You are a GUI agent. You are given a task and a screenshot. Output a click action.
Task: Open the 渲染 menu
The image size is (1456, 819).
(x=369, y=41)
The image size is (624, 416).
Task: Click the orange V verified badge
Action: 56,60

* * *

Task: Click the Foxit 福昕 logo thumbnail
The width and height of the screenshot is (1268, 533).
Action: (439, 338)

* * *

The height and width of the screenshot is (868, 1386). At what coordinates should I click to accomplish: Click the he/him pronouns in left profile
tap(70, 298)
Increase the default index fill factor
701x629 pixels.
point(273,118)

* Work instructions
Update everything from the line containing "You are a GUI" down to the line containing "Action: 56,60" by putting "tap action" in place of "click action" and leaving every other word unchanged.

* Written solution
You are a GUI agent. You are given a task and a screenshot. Output a tap action.
Task: Open the 渲染 menu
The image size is (1456, 819).
(x=369, y=41)
The image size is (624, 416).
Task: Click the orange V verified badge
Action: 56,60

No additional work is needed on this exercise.